## YOUR INSTRUCTIONS:
Please convert the listing below into a Markdown table, covering only the lines from the one containing "G Troyer (119, 709)" through the one containing "Inicio del segundo", both included. Use the columns Row and Line, number each row, and omit any blank lines.

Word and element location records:

___

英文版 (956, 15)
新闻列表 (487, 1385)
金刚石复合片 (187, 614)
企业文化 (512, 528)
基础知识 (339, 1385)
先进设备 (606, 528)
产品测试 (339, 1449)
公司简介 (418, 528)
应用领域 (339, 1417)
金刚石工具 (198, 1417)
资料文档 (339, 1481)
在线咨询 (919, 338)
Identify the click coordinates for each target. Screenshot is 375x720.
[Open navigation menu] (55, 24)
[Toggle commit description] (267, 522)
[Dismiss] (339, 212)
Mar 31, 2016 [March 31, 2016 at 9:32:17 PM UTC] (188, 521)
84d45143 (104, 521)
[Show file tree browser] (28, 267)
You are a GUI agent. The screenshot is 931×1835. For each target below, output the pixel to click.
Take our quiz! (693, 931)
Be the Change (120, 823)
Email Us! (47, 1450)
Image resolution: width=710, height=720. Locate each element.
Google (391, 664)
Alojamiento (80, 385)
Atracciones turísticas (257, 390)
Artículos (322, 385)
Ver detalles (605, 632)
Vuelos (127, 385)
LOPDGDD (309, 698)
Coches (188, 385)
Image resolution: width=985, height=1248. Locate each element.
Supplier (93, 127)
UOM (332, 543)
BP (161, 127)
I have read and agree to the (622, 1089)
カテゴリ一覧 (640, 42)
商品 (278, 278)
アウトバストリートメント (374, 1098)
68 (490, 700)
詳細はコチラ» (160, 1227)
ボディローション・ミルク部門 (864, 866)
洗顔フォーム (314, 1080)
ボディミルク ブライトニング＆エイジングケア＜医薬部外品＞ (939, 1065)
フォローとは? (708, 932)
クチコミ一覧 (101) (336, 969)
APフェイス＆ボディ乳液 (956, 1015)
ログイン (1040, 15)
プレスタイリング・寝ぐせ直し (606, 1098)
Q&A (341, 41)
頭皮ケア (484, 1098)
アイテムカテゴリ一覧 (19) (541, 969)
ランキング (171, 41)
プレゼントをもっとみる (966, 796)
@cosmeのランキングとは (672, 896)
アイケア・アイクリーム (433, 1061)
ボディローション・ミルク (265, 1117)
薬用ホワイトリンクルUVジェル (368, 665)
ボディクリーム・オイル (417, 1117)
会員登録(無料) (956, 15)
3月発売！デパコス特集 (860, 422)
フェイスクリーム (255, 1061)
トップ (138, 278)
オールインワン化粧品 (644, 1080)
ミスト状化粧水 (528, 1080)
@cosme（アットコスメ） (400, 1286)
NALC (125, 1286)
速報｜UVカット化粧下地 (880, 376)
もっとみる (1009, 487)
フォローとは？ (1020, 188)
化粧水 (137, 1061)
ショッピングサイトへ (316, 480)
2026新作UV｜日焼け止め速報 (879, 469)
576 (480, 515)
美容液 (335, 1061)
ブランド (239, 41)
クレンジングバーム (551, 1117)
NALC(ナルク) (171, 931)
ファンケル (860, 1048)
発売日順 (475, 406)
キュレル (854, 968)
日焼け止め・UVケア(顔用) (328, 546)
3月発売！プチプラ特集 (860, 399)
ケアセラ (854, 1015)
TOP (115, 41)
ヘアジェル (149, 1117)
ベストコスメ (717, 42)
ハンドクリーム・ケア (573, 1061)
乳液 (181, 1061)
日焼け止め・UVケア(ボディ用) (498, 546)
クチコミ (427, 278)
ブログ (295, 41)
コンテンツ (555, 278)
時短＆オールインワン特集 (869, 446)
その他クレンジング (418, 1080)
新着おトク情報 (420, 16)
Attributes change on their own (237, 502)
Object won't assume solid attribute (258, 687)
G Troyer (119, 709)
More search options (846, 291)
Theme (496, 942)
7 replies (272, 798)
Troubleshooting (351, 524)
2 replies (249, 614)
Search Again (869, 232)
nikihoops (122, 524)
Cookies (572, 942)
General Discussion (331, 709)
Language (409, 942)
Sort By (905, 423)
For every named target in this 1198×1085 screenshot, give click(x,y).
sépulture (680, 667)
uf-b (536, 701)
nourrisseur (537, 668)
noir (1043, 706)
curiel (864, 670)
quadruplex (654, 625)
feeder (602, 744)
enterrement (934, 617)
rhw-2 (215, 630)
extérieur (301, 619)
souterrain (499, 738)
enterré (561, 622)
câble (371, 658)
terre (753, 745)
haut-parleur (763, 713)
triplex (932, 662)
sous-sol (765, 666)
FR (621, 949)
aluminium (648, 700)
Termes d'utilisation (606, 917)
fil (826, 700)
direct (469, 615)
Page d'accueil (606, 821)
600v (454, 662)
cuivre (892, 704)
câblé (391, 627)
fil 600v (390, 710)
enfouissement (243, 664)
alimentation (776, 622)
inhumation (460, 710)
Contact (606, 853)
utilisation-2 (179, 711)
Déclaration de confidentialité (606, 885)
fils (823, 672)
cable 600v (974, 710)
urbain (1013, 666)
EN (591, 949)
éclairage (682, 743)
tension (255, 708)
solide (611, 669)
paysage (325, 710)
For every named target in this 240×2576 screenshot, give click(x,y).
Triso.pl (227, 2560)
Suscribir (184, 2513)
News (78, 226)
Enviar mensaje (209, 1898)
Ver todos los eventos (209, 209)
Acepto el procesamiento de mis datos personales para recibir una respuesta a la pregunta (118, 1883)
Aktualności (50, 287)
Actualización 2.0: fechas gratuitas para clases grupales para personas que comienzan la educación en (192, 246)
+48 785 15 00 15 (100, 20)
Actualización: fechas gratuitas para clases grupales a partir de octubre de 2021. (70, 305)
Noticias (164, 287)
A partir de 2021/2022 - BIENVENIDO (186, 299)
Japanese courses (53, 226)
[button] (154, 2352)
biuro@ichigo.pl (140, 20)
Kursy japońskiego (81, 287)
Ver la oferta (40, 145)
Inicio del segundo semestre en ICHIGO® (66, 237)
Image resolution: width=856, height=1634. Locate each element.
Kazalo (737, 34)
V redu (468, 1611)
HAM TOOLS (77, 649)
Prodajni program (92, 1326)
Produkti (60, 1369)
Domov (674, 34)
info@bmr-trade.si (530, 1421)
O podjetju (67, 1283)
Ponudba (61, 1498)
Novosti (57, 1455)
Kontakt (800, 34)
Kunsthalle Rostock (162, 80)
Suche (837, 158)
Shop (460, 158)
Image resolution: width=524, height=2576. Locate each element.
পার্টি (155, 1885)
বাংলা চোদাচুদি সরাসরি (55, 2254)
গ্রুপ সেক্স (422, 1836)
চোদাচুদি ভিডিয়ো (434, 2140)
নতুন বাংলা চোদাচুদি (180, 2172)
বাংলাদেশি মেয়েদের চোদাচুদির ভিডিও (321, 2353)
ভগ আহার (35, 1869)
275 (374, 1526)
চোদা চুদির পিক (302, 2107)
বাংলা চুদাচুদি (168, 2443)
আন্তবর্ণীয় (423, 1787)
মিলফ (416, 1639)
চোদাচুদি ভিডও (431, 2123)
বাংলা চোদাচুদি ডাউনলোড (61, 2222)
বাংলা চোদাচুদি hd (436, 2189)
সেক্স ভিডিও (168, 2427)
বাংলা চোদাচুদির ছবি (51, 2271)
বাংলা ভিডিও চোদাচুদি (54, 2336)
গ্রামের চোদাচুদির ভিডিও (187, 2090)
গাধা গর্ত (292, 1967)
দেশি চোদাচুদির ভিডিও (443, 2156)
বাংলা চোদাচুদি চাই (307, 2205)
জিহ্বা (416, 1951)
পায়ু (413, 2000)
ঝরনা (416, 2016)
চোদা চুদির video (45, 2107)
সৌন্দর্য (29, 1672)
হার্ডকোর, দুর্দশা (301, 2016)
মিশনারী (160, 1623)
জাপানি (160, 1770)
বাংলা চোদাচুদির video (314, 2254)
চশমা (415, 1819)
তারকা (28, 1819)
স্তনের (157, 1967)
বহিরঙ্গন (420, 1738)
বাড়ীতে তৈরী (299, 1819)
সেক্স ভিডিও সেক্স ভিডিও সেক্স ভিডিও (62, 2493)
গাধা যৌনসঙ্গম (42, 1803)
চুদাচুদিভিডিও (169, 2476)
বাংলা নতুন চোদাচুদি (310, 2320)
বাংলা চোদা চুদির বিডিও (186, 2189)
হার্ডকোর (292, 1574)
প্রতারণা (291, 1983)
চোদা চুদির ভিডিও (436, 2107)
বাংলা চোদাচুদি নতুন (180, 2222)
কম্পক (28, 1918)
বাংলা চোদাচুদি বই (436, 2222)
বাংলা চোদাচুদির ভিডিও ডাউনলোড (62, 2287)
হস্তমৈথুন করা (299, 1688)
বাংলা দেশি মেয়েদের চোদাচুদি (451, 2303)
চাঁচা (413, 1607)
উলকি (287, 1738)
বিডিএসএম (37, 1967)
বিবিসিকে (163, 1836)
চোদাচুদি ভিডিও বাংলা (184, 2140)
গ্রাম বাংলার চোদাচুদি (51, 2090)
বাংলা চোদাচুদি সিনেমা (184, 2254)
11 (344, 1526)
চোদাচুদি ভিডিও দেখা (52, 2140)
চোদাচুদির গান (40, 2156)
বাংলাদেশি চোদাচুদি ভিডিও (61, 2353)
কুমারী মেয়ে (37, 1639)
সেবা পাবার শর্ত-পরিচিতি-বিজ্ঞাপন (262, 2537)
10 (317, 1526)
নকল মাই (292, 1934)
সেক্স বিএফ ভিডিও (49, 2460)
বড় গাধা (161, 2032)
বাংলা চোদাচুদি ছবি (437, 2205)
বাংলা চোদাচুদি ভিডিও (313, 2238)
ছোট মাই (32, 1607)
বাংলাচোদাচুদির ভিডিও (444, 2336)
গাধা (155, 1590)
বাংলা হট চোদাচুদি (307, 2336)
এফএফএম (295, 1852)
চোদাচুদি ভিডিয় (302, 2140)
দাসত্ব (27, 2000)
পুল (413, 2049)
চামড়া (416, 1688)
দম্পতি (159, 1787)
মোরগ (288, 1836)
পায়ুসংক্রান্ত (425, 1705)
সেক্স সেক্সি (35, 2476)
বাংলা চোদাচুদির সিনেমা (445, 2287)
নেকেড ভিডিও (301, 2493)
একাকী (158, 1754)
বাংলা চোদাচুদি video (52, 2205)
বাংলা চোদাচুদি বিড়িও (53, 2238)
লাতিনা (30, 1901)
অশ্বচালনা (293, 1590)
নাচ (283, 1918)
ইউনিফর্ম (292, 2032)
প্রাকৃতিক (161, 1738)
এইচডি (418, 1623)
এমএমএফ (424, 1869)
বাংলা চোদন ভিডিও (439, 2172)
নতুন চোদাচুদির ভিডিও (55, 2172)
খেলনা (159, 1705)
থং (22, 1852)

___

## PROBLEM SOLUTION:
| Row | Line |
|---|---|
| 1 | G Troyer (119, 709) |
| 2 | More search options (846, 291) |
| 3 | Theme (496, 942) |
| 4 | 7 replies (272, 798) |
| 5 | Troubleshooting (351, 524) |
| 6 | 2 replies (249, 614) |
| 7 | Search Again (869, 232) |
| 8 | nikihoops (122, 524) |
| 9 | Cookies (572, 942) |
| 10 | General Discussion (331, 709) |
| 11 | Language (409, 942) |
| 12 | Sort By (905, 423) |
| 13 | For every named target in this 1198×1085 screenshot, give click(x,y). |
| 14 | sépulture (680, 667) |
| 15 | uf-b (536, 701) |
| 16 | nourrisseur (537, 668) |
| 17 | noir (1043, 706) |
| 18 | curiel (864, 670) |
| 19 | quadruplex (654, 625) |
| 20 | feeder (602, 744) |
| 21 | enterrement (934, 617) |
| 22 | rhw-2 (215, 630) |
| 23 | extérieur (301, 619) |
| 24 | souterrain (499, 738) |
| 25 | enterré (561, 622) |
| 26 | câble (371, 658) |
| 27 | terre (753, 745) |
| 28 | haut-parleur (763, 713) |
| 29 | triplex (932, 662) |
| 30 | sous-sol (765, 666) |
| 31 | FR (621, 949) |
| 32 | aluminium (648, 700) |
| 33 | Termes d'utilisation (606, 917) |
| 34 | fil (826, 700) |
| 35 | direct (469, 615) |
| 36 | Page d'accueil (606, 821) |
| 37 | 600v (454, 662) |
| 38 | cuivre (892, 704) |
| 39 | câblé (391, 627) |
| 40 | fil 600v (390, 710) |
| 41 | enfouissement (243, 664) |
| 42 | alimentation (776, 622) |
| 43 | inhumation (460, 710) |
| 44 | Contact (606, 853) |
| 45 | utilisation-2 (179, 711) |
| 46 | Déclaration de confidentialité (606, 885) |
| 47 | fils (823, 672) |
| 48 | cable 600v (974, 710) |
| 49 | urbain (1013, 666) |
| 50 | EN (591, 949) |
| 51 | éclairage (682, 743) |
| 52 | tension (255, 708) |
| 53 | solide (611, 669) |
| 54 | paysage (325, 710) |
| 55 | For every named target in this 240×2576 screenshot, give click(x,y). |
| 56 | Triso.pl (227, 2560) |
| 57 | Suscribir (184, 2513) |
| 58 | News (78, 226) |
| 59 | Enviar mensaje (209, 1898) |
| 60 | Ver todos los eventos (209, 209) |
| 61 | Acepto el procesamiento de mis datos personales para recibir una respuesta a la pregunta (118, 1883) |
| 62 | Aktualności (50, 287) |
| 63 | Actualización 2.0: fechas gratuitas para clases grupales para personas que comienzan la educación en (192, 246) |
| 64 | +48 785 15 00 15 (100, 20) |
| 65 | Actualización: fechas gratuitas para clases grupales a partir de octubre de 2021. (70, 305) |
| 66 | Noticias (164, 287) |
| 67 | A partir de 2021/2022 - BIENVENIDO (186, 299) |
| 68 | Japanese courses (53, 226) |
| 69 | [button] (154, 2352) |
| 70 | biuro@ichigo.pl (140, 20) |
| 71 | Kursy japońskiego (81, 287) |
| 72 | Ver la oferta (40, 145) |
| 73 | Inicio del segundo semestre en ICHIGO® (66, 237) |